The effect of icotinib or apatinib on the pharmacokinetic profile of oxycodone in rats and the underlying mechanism.

This study aimed to investigate the interactions between icotinib/apatinib and oxycodone in rats and to unveil the underlying mechanism. An ultra-performance liquid chromatography-tandem mass spectrometry (UPLC-MS/MS) method was developed and validated to determine oxycodone and its demethylated metabolite simultaneously. In vivo, Sprague-Dawley (SD) male rats were administered oxycodone with or without icotinib or apatinib. Blood samples were collected and subjected to UPLC-MS/MS analysis.

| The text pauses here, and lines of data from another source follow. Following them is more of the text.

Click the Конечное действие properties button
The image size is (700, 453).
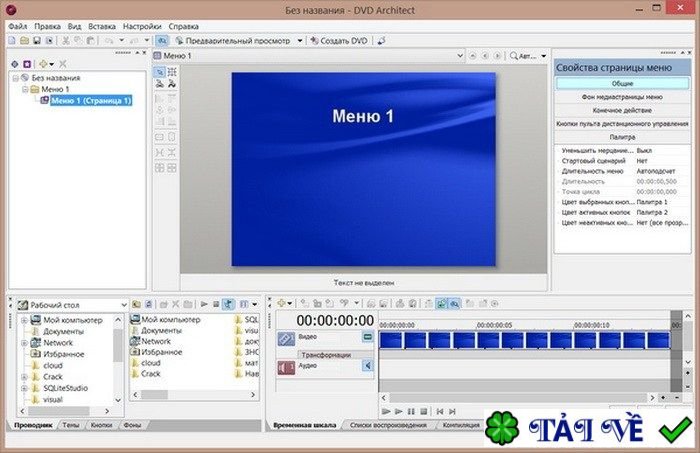coord(622,110)
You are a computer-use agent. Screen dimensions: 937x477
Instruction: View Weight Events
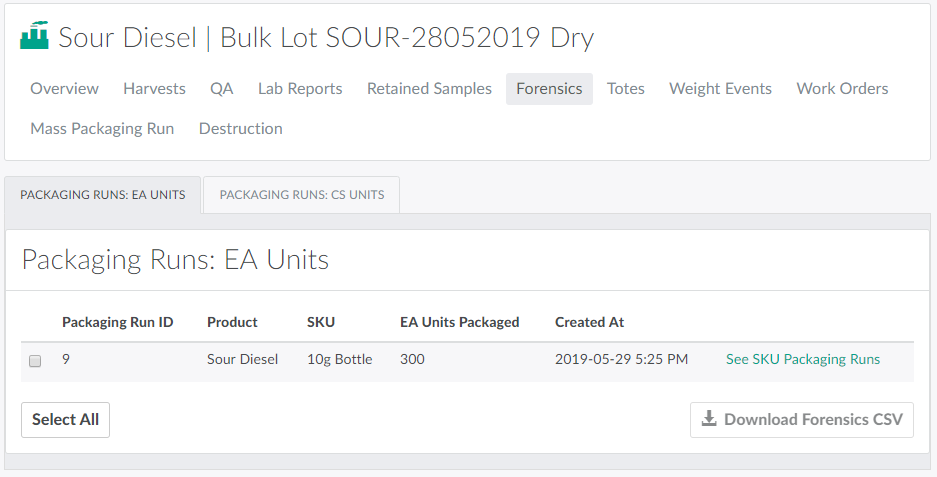(720, 89)
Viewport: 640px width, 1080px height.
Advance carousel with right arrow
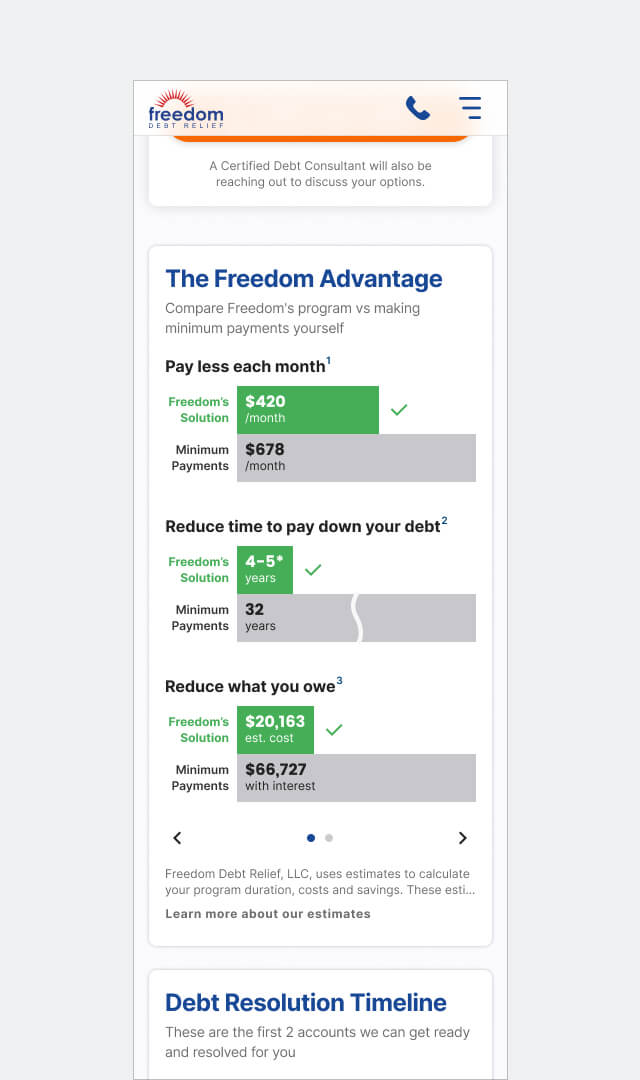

An enzyme incubation assay was performed to investigate the mechanism of drug-drug interaction using both rat and human liver microsomes (RLM and HLM). The results showed that icotinib markedly increased the AUC((0-t)) and AUC((0-∞)) of oxycodone but decreased the CL(z/F). The C(max) of oxycodone increased significantly upon co-administration of apatinib. In vitro, the K(m) value of oxycodone metabolism was 101.7 ± 5.40 μM and 529.6 ± 19.60 μM in RLMs and HLMs, respectively. Icotinib and apatinib inhibited the disposition of oxycodone, with a mixed mechanism in RLM (IC(50) = 3.29 ± 0.090 μM and 0.95 ± 0.88 μM, respectively) and a competitive and mixed mechanism in HLM (IC(50) = 22.34 ± 0.81 μM and 0.48 ± 0.05 μM, respectively). In conclusion, both icotinib and apatinib inhibit the metabolism of oxycodone in vitro and in vivo. Therefore, the dose of oxycodone should be reconsidered when co-administered with icotinib or apatinib.